*** DATA RECORDS ***

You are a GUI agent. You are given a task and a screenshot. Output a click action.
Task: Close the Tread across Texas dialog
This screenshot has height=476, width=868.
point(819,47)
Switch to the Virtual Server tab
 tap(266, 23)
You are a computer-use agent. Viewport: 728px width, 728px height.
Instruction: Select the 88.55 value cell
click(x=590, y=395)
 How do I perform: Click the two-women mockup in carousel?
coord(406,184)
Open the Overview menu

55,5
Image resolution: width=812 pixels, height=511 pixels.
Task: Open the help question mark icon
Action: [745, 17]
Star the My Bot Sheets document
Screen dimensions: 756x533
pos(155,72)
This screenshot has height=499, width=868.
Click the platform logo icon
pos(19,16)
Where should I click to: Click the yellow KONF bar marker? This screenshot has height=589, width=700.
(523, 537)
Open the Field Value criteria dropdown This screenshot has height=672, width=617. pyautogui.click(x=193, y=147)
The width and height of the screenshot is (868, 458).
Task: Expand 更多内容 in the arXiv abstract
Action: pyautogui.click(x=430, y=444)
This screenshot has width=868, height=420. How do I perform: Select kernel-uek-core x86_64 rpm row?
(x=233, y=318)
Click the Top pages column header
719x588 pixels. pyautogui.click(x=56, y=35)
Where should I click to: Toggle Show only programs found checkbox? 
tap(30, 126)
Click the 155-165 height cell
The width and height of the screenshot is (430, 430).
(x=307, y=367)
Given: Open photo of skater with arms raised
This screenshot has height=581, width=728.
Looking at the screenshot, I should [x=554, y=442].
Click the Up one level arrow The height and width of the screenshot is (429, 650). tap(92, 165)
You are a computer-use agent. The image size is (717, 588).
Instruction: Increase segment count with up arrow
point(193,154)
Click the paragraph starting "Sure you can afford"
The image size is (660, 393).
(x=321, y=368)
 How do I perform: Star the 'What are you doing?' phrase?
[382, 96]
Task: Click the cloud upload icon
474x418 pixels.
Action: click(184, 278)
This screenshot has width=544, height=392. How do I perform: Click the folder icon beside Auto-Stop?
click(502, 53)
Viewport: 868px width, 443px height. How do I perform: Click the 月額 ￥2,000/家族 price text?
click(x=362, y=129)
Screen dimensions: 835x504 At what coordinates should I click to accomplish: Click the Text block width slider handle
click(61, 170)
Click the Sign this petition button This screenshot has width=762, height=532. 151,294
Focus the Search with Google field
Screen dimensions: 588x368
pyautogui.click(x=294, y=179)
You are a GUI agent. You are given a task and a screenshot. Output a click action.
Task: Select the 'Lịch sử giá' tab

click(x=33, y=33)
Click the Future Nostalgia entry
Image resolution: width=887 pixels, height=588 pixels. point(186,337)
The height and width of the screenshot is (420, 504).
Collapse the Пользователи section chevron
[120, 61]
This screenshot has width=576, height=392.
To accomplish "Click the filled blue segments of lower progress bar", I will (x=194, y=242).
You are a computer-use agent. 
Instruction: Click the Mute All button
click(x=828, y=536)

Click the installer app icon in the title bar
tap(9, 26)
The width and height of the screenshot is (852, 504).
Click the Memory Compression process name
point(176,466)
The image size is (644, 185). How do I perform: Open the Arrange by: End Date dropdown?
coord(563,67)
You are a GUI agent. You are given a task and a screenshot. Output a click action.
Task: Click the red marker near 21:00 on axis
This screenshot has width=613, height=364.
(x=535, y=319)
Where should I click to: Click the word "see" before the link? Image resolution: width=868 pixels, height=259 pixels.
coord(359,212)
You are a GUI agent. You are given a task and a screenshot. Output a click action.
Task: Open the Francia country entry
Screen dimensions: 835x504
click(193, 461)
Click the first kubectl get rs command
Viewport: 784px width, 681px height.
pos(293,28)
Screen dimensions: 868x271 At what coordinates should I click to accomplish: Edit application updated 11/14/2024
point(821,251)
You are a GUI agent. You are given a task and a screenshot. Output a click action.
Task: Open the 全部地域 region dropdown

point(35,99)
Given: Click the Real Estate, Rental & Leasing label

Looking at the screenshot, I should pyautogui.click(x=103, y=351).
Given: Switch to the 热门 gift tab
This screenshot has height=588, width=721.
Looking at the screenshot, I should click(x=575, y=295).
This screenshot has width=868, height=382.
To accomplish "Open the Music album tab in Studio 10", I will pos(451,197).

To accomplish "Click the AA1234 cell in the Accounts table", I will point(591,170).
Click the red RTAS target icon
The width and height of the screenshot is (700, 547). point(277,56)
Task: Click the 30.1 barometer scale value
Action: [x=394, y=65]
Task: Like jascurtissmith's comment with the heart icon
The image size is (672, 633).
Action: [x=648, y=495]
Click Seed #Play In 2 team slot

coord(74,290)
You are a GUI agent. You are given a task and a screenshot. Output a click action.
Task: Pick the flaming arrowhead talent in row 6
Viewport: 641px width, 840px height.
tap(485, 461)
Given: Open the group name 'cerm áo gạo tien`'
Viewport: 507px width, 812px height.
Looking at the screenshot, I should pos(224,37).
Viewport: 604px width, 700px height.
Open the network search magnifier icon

*** End of DATA RECORDS ***

## TO DO
Among the lines above, find those holding "computer" and copy each one.

## WRITTEN RESPONSE
You are a computer-use agent. Viewport: 728px width, 728px height.
You are a computer-use agent. The image size is (717, 588).
You are a computer-use agent. 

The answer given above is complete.